At 1007, process 1000 unit can generate a noise reduced signal
based on the noise reduction filter(s). For example, process 1000
can apply the noise reduction filter(s) to the input signals.
It should be noted that the above steps of the flow diagrams of
FIGS. 7-10 can be executed or performed in any order or sequence
not limited to the order and sequence shown and described in the
figures. Also, some of the above steps of the flow diagrams of
FIGS. 7-10 can be executed or performed substantially
simultaneously where appropriate or in parallel to reduce latency
and processing times. Furthermore, it should be noted that FIGS.
7-10 are provided as examples only. At least some of the steps
shown in these figures can be performed in a different order than
represented, performed concurrently, or altogether omitted. For
example, 709 can be performed after 705 without the step of 705. As
another example, 707, 709, 711 can be performed after the receiving
of the multiple audio signals using one or more sensor
subarrays.
FIG. 11 shows examples 1110, 1120, and 1130 of a textile structure
in accordance with some embodiments of the disclosure.

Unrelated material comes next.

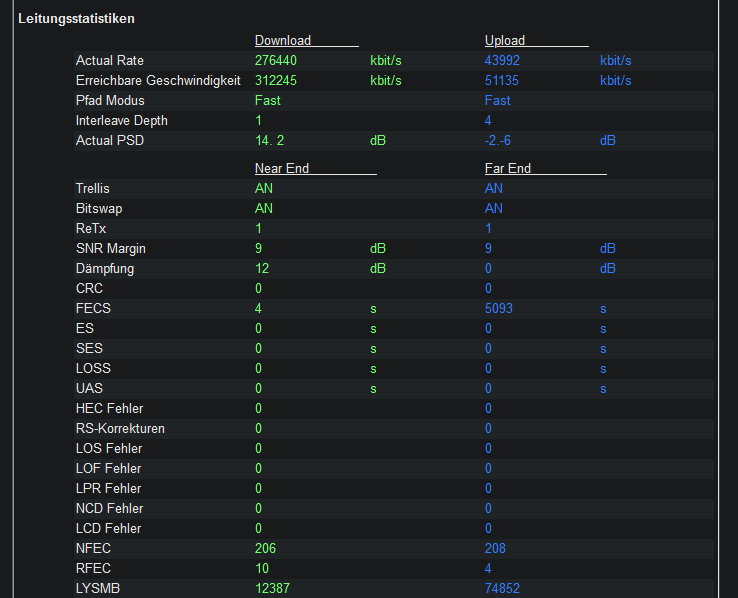The height and width of the screenshot is (598, 738).
Task: Click the underlined Upload column header
Action: (x=505, y=41)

In some
embodiments, each of textile structures 1110, 1120, and 1130 may
represent a portion of a wearable device. Alternatively or
additionally, each of textile structures 1110, 1120, and 1130 may
be used in an individual wearable device. In some embodiments, each
of textile structure may be included in a layer of textile
structure as described in connection with FIG. 2A above.
As illustrated, the textile structures 1110, 1120, and 1130 can
include one or more passages 1101a, 1101b, 1101c, 1101d, and 1101e.
One or more portions of each of passages 1101a-e may be hallow.
Passages 1101b and 1101c may or may not be parallel to each other.
Similarly, passage 1101d may or may not be parallel to passage
1101e. Passages 1101a, 1101b, 1101c, 1101d, and 1101e may or may
not have the same structure.
Textile structures 1110, 1120, and 1130 may also include one or
more regions (e.g., 1103a, 1103b, 1103c, etc.) in which a voice
communication system (e.g., voice communication systems 1105a,
1105b, 1105c, etc.) can be placed. Each of the regions may include
a portion that may allow sound to go through to reach an audio
sensor positioned in the region. The portion for sound to go
through can be a through-hole. The shape of the region for sound to
go through can include, but is not limited to alveoli arranged
densely, circle, polygon, a shape determined based on the
dimensions of the audio sensor, the like, or any combination
thereof.
One or more regions and one or more passages may be arranged in a
textile structure in any suitable manner. For example, a region
and/or one or more portions of the region (e.g., regions 1103a,
1103b, and 1103c) may be a portion of a passage (e.g., passages
1101a, 1101b, and 1101d). As another example, a region may not have
to be a part of a passage. More particularly, for example, the
region may be positioned between a surface of the textile structure
and the passage. In some embodiments, one or more sensors may be
embedded in the region and/or the passage such that no portion of
the sensor(s) and/or circuitry associated with the sensor(s)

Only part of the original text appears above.